(Data for this exercise Opens)

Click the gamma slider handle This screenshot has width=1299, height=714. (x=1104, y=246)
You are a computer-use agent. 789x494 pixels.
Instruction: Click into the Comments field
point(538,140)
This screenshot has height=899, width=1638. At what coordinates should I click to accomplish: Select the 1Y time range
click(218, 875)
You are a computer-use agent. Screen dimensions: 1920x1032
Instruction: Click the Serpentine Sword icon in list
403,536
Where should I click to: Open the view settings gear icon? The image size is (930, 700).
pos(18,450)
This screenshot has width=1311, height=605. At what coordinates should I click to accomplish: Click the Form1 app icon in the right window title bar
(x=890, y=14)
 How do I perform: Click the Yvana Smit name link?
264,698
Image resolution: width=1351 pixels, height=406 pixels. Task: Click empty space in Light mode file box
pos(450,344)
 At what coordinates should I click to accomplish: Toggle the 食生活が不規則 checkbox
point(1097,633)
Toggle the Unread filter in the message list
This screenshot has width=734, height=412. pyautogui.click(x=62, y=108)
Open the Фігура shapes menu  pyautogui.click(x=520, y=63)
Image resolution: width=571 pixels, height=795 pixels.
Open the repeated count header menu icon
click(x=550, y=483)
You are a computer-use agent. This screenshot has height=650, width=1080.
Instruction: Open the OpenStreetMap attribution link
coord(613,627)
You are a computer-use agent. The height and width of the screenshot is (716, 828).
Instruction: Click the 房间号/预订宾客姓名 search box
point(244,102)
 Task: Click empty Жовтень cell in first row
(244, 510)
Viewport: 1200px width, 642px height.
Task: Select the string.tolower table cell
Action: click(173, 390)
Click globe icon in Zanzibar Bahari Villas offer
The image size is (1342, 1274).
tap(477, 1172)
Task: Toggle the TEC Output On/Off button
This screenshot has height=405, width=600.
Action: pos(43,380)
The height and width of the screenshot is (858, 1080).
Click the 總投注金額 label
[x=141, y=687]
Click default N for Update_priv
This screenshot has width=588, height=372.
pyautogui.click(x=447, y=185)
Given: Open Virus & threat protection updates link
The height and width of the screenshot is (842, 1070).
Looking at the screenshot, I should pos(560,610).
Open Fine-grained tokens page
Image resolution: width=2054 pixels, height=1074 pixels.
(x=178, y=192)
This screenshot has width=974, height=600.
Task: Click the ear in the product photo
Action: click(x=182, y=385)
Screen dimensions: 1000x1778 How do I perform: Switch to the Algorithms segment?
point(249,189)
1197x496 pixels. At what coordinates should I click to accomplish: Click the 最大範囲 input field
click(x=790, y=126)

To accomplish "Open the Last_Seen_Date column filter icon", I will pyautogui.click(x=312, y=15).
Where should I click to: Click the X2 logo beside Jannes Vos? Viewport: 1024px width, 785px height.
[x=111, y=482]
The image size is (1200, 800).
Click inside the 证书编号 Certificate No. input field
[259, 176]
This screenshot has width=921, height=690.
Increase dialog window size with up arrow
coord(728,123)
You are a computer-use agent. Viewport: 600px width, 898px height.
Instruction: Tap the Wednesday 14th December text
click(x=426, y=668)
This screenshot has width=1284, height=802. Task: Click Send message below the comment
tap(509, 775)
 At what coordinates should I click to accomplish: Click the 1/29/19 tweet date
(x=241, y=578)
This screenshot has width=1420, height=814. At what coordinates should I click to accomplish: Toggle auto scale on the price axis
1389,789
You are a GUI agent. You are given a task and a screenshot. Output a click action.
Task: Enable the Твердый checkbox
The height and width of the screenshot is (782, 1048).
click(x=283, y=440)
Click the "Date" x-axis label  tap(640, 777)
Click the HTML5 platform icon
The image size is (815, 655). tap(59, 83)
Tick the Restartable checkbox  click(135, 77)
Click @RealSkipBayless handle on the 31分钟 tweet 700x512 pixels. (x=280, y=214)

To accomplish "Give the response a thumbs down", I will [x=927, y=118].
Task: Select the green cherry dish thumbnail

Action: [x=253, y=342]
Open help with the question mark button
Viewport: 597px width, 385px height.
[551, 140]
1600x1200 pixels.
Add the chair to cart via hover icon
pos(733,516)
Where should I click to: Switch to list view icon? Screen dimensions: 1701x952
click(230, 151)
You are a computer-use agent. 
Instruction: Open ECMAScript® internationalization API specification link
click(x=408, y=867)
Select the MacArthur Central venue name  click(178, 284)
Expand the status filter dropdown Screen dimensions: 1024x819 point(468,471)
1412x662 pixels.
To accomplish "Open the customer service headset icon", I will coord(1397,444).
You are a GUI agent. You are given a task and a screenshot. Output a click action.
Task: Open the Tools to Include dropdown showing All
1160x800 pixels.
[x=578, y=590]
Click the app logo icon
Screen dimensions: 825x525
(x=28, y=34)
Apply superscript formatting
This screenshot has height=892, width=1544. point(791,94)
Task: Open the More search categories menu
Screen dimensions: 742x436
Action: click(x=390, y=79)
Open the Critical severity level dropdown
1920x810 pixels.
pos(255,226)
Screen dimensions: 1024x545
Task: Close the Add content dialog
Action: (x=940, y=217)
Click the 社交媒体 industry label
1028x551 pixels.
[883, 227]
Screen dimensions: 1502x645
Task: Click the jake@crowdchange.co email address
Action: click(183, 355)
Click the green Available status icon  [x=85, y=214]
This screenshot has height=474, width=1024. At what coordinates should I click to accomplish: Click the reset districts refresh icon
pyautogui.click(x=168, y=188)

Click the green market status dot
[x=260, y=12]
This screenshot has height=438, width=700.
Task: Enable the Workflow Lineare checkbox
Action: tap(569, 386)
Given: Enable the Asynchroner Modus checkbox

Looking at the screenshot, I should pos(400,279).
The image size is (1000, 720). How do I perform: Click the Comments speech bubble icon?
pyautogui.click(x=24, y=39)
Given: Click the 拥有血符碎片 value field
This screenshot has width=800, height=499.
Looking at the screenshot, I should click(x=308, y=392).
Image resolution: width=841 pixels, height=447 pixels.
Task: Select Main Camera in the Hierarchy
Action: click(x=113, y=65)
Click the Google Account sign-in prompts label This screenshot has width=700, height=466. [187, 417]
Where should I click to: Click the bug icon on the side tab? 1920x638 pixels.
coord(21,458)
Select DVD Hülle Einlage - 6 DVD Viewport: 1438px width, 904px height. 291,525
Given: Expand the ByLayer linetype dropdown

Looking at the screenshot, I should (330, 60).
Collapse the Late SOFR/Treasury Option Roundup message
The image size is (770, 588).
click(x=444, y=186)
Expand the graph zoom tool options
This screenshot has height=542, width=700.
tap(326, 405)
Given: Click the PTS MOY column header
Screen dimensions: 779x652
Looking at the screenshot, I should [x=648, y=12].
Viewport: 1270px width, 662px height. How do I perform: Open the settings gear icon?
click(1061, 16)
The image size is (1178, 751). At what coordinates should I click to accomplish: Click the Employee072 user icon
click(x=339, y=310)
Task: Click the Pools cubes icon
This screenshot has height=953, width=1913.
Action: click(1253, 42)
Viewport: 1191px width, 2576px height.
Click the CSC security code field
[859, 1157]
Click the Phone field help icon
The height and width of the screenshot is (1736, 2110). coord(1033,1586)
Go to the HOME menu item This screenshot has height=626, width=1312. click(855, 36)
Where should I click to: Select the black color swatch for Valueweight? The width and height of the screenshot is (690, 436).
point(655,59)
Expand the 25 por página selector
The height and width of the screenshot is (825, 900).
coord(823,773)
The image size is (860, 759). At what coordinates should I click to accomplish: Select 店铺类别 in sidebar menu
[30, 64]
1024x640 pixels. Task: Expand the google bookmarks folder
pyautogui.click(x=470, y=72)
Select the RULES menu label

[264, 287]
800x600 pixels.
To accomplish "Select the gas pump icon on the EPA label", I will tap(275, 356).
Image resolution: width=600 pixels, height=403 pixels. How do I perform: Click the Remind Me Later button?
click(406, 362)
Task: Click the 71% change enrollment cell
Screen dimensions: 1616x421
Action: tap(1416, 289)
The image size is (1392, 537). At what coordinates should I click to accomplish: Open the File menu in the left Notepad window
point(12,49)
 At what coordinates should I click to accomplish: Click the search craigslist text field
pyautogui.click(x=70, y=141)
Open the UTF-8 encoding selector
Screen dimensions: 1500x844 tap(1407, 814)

(Data for this exercise Closes)

What you should do:
Copy the lines from the start of the data verbatim, stopping after the line containing "Given: Open Virus".

Exercise solution:
Click the gamma slider handle This screenshot has width=1299, height=714. (x=1104, y=246)
You are a computer-use agent. 789x494 pixels.
Instruction: Click into the Comments field
point(538,140)
This screenshot has height=899, width=1638. At what coordinates should I click to accomplish: Select the 1Y time range
click(218, 875)
You are a computer-use agent. Screen dimensions: 1920x1032
Instruction: Click the Serpentine Sword icon in list
403,536
Where should I click to: Open the view settings gear icon? The image size is (930, 700).
pos(18,450)
This screenshot has width=1311, height=605. At what coordinates should I click to accomplish: Click the Form1 app icon in the right window title bar
(x=890, y=14)
 How do I perform: Click the Yvana Smit name link?
264,698
Image resolution: width=1351 pixels, height=406 pixels. Task: Click empty space in Light mode file box
pos(450,344)
 At what coordinates should I click to accomplish: Toggle the 食生活が不規則 checkbox
point(1097,633)
Toggle the Unread filter in the message list
This screenshot has width=734, height=412. pyautogui.click(x=62, y=108)
Open the Фігура shapes menu  pyautogui.click(x=520, y=63)
Image resolution: width=571 pixels, height=795 pixels.
Open the repeated count header menu icon
click(x=550, y=483)
You are a computer-use agent. This screenshot has height=650, width=1080.
Instruction: Open the OpenStreetMap attribution link
coord(613,627)
You are a computer-use agent. The height and width of the screenshot is (716, 828).
Instruction: Click the 房间号/预订宾客姓名 search box
point(244,102)
 Task: Click empty Жовтень cell in first row
(244, 510)
Viewport: 1200px width, 642px height.
Task: Select the string.tolower table cell
Action: click(173, 390)
Click globe icon in Zanzibar Bahari Villas offer
The image size is (1342, 1274).
tap(477, 1172)
Task: Toggle the TEC Output On/Off button
This screenshot has height=405, width=600.
Action: pos(43,380)
The height and width of the screenshot is (858, 1080).
Click the 總投注金額 label
[x=141, y=687]
Click default N for Update_priv
This screenshot has width=588, height=372.
pyautogui.click(x=447, y=185)
Given: Open Virus & threat protection updates link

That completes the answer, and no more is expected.